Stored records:
--- START ---

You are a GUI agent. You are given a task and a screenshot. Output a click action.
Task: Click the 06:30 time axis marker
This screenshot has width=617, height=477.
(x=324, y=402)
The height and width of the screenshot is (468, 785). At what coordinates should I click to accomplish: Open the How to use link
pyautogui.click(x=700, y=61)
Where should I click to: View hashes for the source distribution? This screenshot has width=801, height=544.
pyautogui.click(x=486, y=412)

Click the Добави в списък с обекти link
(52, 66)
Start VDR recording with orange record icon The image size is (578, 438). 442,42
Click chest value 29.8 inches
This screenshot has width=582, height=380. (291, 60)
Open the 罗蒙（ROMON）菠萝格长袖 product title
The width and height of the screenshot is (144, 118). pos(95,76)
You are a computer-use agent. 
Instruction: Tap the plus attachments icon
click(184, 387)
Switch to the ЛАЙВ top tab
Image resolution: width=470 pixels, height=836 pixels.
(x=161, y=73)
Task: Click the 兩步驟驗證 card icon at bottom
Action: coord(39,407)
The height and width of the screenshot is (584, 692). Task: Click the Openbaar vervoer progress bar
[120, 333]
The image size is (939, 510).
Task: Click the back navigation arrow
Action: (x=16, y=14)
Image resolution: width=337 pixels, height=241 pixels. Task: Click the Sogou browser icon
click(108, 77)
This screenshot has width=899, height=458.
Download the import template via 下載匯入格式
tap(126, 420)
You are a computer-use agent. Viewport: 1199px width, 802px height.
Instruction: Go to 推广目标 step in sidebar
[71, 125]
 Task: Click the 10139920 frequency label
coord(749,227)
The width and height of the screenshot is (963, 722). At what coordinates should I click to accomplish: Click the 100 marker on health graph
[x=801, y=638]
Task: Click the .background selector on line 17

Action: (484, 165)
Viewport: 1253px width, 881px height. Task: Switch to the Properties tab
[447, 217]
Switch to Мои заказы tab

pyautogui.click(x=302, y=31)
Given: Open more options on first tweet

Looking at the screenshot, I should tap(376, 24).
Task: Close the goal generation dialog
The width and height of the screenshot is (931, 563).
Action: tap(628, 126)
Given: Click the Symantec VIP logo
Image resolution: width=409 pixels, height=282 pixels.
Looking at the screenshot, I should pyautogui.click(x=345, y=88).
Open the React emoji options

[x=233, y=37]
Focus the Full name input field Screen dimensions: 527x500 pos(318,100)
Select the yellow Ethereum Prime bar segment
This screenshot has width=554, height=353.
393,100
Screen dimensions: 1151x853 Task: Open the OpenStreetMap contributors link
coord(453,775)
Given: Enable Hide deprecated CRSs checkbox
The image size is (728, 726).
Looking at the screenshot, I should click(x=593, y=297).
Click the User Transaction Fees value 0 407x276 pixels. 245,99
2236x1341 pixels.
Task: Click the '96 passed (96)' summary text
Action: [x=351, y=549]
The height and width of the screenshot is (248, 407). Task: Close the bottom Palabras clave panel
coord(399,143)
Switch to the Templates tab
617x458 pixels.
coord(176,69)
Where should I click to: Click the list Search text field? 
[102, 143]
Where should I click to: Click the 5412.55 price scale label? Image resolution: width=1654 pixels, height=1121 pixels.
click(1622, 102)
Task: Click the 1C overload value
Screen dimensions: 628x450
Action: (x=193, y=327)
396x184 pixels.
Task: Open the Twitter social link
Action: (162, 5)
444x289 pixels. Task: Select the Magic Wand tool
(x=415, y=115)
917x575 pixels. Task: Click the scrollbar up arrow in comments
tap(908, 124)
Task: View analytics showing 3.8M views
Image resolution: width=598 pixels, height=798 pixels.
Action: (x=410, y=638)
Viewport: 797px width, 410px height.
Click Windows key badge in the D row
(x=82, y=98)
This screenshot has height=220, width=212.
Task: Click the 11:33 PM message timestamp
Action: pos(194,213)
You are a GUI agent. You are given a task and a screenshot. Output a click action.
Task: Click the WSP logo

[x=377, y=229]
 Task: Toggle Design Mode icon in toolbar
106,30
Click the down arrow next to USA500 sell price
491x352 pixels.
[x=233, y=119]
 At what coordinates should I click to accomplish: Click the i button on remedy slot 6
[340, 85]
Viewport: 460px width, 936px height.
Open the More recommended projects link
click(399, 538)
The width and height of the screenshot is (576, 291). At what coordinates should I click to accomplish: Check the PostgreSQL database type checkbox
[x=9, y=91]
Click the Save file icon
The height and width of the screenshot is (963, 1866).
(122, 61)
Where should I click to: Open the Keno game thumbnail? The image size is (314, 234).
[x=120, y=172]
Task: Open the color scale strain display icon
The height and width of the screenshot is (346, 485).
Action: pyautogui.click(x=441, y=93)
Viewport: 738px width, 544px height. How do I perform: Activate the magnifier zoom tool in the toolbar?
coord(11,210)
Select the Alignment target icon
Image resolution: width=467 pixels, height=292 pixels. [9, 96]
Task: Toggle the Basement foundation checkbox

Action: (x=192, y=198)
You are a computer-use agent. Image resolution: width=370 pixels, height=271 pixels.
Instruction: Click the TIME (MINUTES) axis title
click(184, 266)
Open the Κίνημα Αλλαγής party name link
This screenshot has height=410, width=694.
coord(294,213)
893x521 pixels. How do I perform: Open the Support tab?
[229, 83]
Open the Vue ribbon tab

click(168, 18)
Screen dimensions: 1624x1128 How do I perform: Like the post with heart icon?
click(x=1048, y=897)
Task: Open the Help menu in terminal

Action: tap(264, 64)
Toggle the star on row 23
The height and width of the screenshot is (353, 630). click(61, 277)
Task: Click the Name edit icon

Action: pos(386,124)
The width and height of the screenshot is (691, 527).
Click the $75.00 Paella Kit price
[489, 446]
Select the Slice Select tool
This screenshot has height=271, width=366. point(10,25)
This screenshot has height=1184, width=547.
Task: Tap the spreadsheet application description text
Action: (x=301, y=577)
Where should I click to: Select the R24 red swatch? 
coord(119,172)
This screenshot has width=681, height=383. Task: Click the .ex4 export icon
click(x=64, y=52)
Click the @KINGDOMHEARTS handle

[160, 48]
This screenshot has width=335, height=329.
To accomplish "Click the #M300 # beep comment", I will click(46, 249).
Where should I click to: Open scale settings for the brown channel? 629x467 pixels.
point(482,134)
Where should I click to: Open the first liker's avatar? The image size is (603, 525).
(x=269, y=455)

--- END ---

*Directions*
Make an exact copy of all the entries above.

*Task output*
You are a GUI agent. You are given a task and a screenshot. Output a click action.
Task: Click the 06:30 time axis marker
This screenshot has width=617, height=477.
(x=324, y=402)
The height and width of the screenshot is (468, 785). At what coordinates should I click to accomplish: Open the How to use link
pyautogui.click(x=700, y=61)
Where should I click to: View hashes for the source distribution? This screenshot has width=801, height=544.
pyautogui.click(x=486, y=412)

Click the Добави в списък с обекти link
(52, 66)
Start VDR recording with orange record icon The image size is (578, 438). 442,42
Click chest value 29.8 inches
This screenshot has width=582, height=380. (291, 60)
Open the 罗蒙（ROMON）菠萝格长袖 product title
The width and height of the screenshot is (144, 118). pos(95,76)
You are a computer-use agent. 
Instruction: Tap the plus attachments icon
click(184, 387)
Switch to the ЛАЙВ top tab
Image resolution: width=470 pixels, height=836 pixels.
(x=161, y=73)
Task: Click the 兩步驟驗證 card icon at bottom
Action: coord(39,407)
The height and width of the screenshot is (584, 692). Task: Click the Openbaar vervoer progress bar
[120, 333]
The image size is (939, 510).
Task: Click the back navigation arrow
Action: (x=16, y=14)
Image resolution: width=337 pixels, height=241 pixels. Task: Click the Sogou browser icon
click(108, 77)
This screenshot has width=899, height=458.
Download the import template via 下載匯入格式
tap(126, 420)
You are a computer-use agent. Viewport: 1199px width, 802px height.
Instruction: Go to 推广目标 step in sidebar
[71, 125]
 Task: Click the 10139920 frequency label
coord(749,227)
The width and height of the screenshot is (963, 722). At what coordinates should I click to accomplish: Click the 100 marker on health graph
[x=801, y=638]
Task: Click the .background selector on line 17

Action: (484, 165)
Viewport: 1253px width, 881px height. Task: Switch to the Properties tab
[447, 217]
Switch to Мои заказы tab

pyautogui.click(x=302, y=31)
Given: Open more options on first tweet

Looking at the screenshot, I should tap(376, 24).
Task: Close the goal generation dialog
The width and height of the screenshot is (931, 563).
Action: tap(628, 126)
Given: Click the Symantec VIP logo
Image resolution: width=409 pixels, height=282 pixels.
Looking at the screenshot, I should pyautogui.click(x=345, y=88).
Open the React emoji options

[x=233, y=37]
Focus the Full name input field Screen dimensions: 527x500 pos(318,100)
Select the yellow Ethereum Prime bar segment
This screenshot has width=554, height=353.
393,100
Screen dimensions: 1151x853 Task: Open the OpenStreetMap contributors link
coord(453,775)
Given: Enable Hide deprecated CRSs checkbox
The image size is (728, 726).
Looking at the screenshot, I should click(x=593, y=297).
Click the User Transaction Fees value 0 407x276 pixels. 245,99
2236x1341 pixels.
Task: Click the '96 passed (96)' summary text
Action: [x=351, y=549]
The height and width of the screenshot is (248, 407). Task: Close the bottom Palabras clave panel
coord(399,143)
Switch to the Templates tab
617x458 pixels.
coord(176,69)
Where should I click to: Click the list Search text field? 
[102, 143]
Where should I click to: Click the 5412.55 price scale label? Image resolution: width=1654 pixels, height=1121 pixels.
click(1622, 102)
Task: Click the 1C overload value
Screen dimensions: 628x450
Action: (x=193, y=327)
396x184 pixels.
Task: Open the Twitter social link
Action: (162, 5)
444x289 pixels. Task: Select the Magic Wand tool
(x=415, y=115)
917x575 pixels. Task: Click the scrollbar up arrow in comments
tap(908, 124)
Task: View analytics showing 3.8M views
Image resolution: width=598 pixels, height=798 pixels.
Action: (x=410, y=638)
Viewport: 797px width, 410px height.
Click Windows key badge in the D row
(x=82, y=98)
This screenshot has height=220, width=212.
Task: Click the 11:33 PM message timestamp
Action: pos(194,213)
You are a GUI agent. You are given a task and a screenshot. Output a click action.
Task: Click the WSP logo

[x=377, y=229]
 Task: Toggle Design Mode icon in toolbar
106,30
Click the down arrow next to USA500 sell price
491x352 pixels.
[x=233, y=119]
 At what coordinates should I click to accomplish: Click the i button on remedy slot 6
[340, 85]
Viewport: 460px width, 936px height.
Open the More recommended projects link
click(399, 538)
The width and height of the screenshot is (576, 291). At what coordinates should I click to accomplish: Check the PostgreSQL database type checkbox
[x=9, y=91]
Click the Save file icon
The height and width of the screenshot is (963, 1866).
(122, 61)
Where should I click to: Open the Keno game thumbnail? The image size is (314, 234).
[x=120, y=172]
Task: Open the color scale strain display icon
The height and width of the screenshot is (346, 485).
Action: pyautogui.click(x=441, y=93)
Viewport: 738px width, 544px height. How do I perform: Activate the magnifier zoom tool in the toolbar?
coord(11,210)
Select the Alignment target icon
Image resolution: width=467 pixels, height=292 pixels. [9, 96]
Task: Toggle the Basement foundation checkbox

Action: (x=192, y=198)
You are a computer-use agent. Image resolution: width=370 pixels, height=271 pixels.
Instruction: Click the TIME (MINUTES) axis title
click(184, 266)
Open the Κίνημα Αλλαγής party name link
This screenshot has height=410, width=694.
coord(294,213)
893x521 pixels. How do I perform: Open the Support tab?
[229, 83]
Open the Vue ribbon tab

click(168, 18)
Screen dimensions: 1624x1128 How do I perform: Like the post with heart icon?
click(x=1048, y=897)
Task: Open the Help menu in terminal

Action: tap(264, 64)
Toggle the star on row 23
The height and width of the screenshot is (353, 630). click(61, 277)
Task: Click the Name edit icon

Action: pos(386,124)
The width and height of the screenshot is (691, 527).
Click the $75.00 Paella Kit price
[489, 446]
Select the Slice Select tool
This screenshot has height=271, width=366. point(10,25)
This screenshot has height=1184, width=547.
Task: Tap the spreadsheet application description text
Action: (x=301, y=577)
Where should I click to: Select the R24 red swatch? 
coord(119,172)
This screenshot has width=681, height=383. Task: Click the .ex4 export icon
click(x=64, y=52)
Click the @KINGDOMHEARTS handle

[160, 48]
This screenshot has width=335, height=329.
To accomplish "Click the #M300 # beep comment", I will click(46, 249).
Where should I click to: Open scale settings for the brown channel? 629x467 pixels.
point(482,134)
Where should I click to: Open the first liker's avatar? The image size is (603, 525).
(x=269, y=455)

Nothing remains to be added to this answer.